TNW had a conversation with Cambridge University scholar Aleksandr Kogan, one of the architects of Cambridge Analytica’s Facebook targeting model, to learn how exactly the statistical model processed Facebook data for use in targeting and influencing voters:
In 2013, Cambridge University researchers Michal Kosinski, David Stillwell and Thore Graepel published an article on the predictive power of Facebook data, using information gathered through an online personality test. Their initial analysis was nearly identical to that used on the Netflix Prize, using SVD to categorize both users and things they “liked” into the top 100 factors.
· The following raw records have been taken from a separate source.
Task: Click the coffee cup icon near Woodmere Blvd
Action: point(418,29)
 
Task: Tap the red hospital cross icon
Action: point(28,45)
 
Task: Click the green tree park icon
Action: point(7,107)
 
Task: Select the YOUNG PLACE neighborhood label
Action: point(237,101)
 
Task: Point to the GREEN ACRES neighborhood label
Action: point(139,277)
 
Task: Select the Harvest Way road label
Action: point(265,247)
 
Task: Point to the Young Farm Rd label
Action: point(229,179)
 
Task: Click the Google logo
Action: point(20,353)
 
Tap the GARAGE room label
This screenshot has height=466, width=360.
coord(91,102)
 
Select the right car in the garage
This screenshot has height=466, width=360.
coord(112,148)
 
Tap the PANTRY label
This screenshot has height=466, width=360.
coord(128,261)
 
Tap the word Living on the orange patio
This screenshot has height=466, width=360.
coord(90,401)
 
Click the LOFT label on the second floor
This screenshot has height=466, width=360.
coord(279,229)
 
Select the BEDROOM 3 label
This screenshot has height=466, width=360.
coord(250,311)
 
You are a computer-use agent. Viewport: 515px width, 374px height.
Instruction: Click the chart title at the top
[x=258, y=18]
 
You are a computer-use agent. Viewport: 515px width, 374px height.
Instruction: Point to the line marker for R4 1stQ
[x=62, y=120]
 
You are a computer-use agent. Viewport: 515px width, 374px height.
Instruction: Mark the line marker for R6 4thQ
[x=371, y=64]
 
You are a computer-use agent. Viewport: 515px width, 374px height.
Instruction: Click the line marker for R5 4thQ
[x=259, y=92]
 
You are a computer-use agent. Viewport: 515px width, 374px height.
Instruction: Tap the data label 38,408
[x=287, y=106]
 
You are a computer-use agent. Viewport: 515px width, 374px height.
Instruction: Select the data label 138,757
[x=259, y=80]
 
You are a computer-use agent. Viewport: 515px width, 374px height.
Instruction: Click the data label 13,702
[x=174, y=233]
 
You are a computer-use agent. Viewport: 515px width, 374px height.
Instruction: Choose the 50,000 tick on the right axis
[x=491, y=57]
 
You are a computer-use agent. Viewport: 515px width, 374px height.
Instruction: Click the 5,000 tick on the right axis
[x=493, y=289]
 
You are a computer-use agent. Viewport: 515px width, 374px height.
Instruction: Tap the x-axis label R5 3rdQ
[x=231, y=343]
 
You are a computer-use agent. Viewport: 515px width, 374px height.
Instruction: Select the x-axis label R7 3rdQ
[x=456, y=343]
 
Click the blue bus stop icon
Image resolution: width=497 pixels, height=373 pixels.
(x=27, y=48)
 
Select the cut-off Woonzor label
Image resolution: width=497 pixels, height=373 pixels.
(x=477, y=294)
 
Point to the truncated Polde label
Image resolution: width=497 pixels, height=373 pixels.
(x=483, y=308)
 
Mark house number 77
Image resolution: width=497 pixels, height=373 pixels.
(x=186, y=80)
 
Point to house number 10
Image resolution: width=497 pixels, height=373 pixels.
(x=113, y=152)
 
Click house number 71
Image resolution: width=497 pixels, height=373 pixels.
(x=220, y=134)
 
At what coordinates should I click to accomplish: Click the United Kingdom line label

The paper showed that a factor model made with users’ Facebook “likes” alone was 95 percent accurate at distinguishing between black and white respondents, 93 percent accurate at distinguishing men from women, and 88 percent accurate at distinguishing people who identified as gay men from men who identified as straight. It could even correctly distinguish Republicans from Democrats 85 percent of the time.
It was also useful, though not as accurate, for predicting users’ scores on the “Big Five” personality test.
This is exactly why allowing nefarious companies like Cambridge Analytica to use personal data provided to Facebook is extremely dangerous. It becomes rather easy to profile and subsequently target people with scary accuracy. The average Facebook user never stops to consider the potential unintended consequences of their providing data to the platform. They merely look at the immediate benefit rather than the long term effect.
Knowing how the model is built helps explain Cambridge Analytica’s apparently contradictory statements about the role – or lack thereof – that personality profiling and psychographics played in its modeling. They’re all technically consistent with what Kogan describes.
A model like Kogan’s would give estimates for every variable available on any group of users. That means it would automatically estimate the Big Five personality scores for every voter. But these personality scores are the output of the model, not the input. All the model knows is that certain Facebook likes, and certain users, tend to be grouped together.
With this model, Cambridge Analytica could say that it was identifying people with low openness to experience and high neuroticism. But the same model, with the exact same predictions for every user, could just as accurately claim to be identifying less educated older Republican men.
Using statistics to influence the response to appear as if the data use was less evil than reality.